# Passage for review
--------

Late, late Sunday night I received an email from my friend J. For those of you just joining the program, J is a long-time friend. The one with whom I went to high school, but who I really got to know in college. The one who lives in Vegas with her husband and 2 year old daughter. The one who was diagnosed in June 2008 with a neuroendocrine pancreatic cancer that spread to her liver.
J's recent email was disheartening and per usual, the future is uncertain. I was supposed to go to Vegas to see her in September, but then we found out that J cannot have visitors who have flown via a commercial airline, thanks to the Piggy Plague. And since my private jet is sitting on blocks in our front yard, this meant I could not go to see her and my trip would have to be delayed until April or so. Quite simply, I was crushed.
I do not talk about J or this situation very often. It smacks of self-indulgence and melodrama for me to do so. After all, I live over 1300 miles away, safely ensconced far, far away from a world filled with endless doctor visits and a rigid routine of drugs that all seem to counteract each other.

--------

(Stored items)

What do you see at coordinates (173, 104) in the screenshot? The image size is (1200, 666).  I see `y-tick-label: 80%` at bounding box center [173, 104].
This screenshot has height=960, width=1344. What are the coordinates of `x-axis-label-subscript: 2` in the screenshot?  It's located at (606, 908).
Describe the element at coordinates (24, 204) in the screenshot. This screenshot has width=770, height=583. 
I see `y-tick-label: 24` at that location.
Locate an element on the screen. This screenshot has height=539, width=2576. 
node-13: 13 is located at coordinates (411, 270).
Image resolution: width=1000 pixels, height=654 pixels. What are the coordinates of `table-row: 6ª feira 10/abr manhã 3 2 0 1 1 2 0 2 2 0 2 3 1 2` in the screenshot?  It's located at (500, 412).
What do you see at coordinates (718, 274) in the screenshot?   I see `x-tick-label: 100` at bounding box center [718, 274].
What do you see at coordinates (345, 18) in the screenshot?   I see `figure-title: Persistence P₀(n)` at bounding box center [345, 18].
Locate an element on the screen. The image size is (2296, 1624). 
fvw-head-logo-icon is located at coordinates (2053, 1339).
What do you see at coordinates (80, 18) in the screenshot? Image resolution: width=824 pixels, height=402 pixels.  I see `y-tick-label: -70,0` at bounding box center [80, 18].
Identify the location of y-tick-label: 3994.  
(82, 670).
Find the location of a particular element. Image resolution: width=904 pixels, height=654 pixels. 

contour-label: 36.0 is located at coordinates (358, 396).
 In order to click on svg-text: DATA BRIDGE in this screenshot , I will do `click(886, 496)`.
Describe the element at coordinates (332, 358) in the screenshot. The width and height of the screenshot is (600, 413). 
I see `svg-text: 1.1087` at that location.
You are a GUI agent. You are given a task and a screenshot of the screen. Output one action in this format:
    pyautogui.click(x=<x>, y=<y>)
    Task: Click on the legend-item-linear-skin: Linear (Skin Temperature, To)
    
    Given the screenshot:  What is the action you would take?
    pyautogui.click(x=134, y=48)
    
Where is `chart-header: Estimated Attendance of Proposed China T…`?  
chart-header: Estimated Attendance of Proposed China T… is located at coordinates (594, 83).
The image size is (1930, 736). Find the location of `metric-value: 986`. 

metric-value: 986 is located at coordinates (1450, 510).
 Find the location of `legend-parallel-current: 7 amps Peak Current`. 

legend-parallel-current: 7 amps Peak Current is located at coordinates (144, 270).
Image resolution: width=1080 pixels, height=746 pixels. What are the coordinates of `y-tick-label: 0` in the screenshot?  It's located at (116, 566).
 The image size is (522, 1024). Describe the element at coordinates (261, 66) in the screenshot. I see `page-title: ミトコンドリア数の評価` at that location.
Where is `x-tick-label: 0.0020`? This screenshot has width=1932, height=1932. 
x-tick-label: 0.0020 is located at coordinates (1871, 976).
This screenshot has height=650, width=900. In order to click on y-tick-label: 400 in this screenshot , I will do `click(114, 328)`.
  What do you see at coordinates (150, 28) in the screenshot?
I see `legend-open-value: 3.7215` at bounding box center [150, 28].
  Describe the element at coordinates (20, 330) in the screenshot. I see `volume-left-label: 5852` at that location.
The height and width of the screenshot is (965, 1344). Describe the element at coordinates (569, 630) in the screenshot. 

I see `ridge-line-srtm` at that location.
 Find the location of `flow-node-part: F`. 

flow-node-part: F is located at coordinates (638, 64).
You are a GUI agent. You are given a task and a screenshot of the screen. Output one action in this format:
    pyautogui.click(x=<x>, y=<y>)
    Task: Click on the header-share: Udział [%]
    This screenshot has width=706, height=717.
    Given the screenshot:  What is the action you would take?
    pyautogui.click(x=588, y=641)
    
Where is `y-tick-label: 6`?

--------

# Required action 1
Reproduce the post about J starting with "J's recent email" and going on through "I was crushed.", substituting "October" for "September".
# Required action 2
According to the post about J, in what month and year was J diagnosed with cancer?

# Task response 1
J's recent email was disheartening and per usual, the future is uncertain. I was supposed to go to Vegas to see her in October, but then we found out that J cannot have visitors who have flown via a commercial airline, thanks to the Piggy Plague. And since my private jet is sitting on blocks in our front yard, this meant I could not go to see her and my trip would have to be delayed until April or so. Quite simply, I was crushed.

# Task response 2
June 2008.